Hamburg - Der ehemalige Team-Telekom-Betreuer Jef D'Hont hat den Ex-Rad-Star Erik Zabel nach den jüngsten Dopingenthüllungen den "größten Schauspieler von allen" genannt. "Sie haben einfach alle gelogen, Ullrich, Zabel und auch Teamchef Walter Godefroot, und der größte Schauspieler von allen ist Erik Zabel", sagte D'Hont dem Nachrichtenmagazin "Focus", ohne Details zu nennen.

Der 71-jährige Belgier D'Hont war zwischen 1992 und 1996 als Masseur beim Team Telekom angestellt. Er erhielt wegen Beteiligung an der Festina-Affäre während der Tour de France 1998 eine Bewährungsstrafe. Im April 2007 berichtete er in einem Buch über systematisches Doping im Team Telekom und trat später vor Gericht als Kronzeuge gegen Jan Ullrich auf.

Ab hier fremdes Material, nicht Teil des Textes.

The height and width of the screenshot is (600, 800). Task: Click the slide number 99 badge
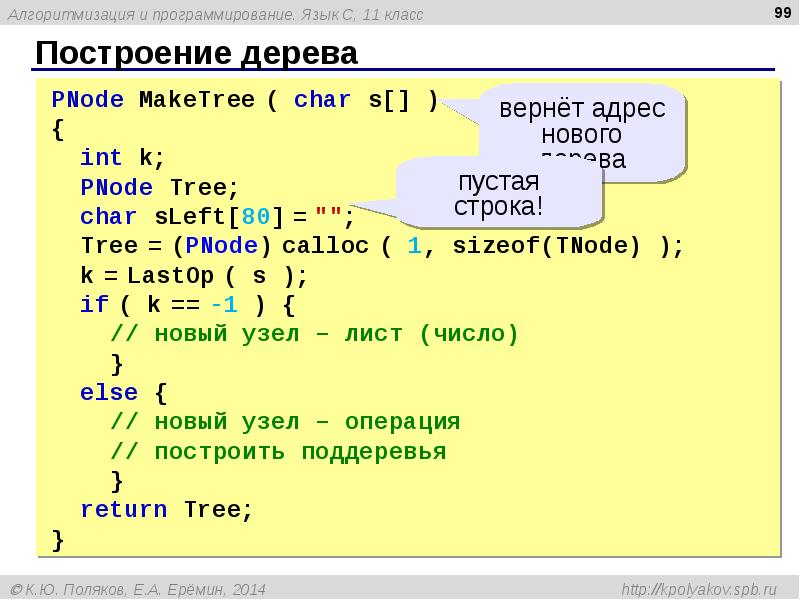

Der frühere Sprintstar Zabel hatte im Mai 2007 während einer Pressekonferenz unter Tränen Dopingmissbrauch gestanden. Er betonte damals aber, nur 1996 kurzzeitig Epo genommen zu haben. Am Mittwoch enttarnte ihn die Anti-Doping-Kommission des französischen Senats als Dopingsünder der Tour de France 1998 - genau wie den 97er-Sieger Jan Ullrich, Marco Pantani und zahlreiche weitere damalige Spitzenfahrer. Ullrich hat den Epo-Gebrauch stets bestritten.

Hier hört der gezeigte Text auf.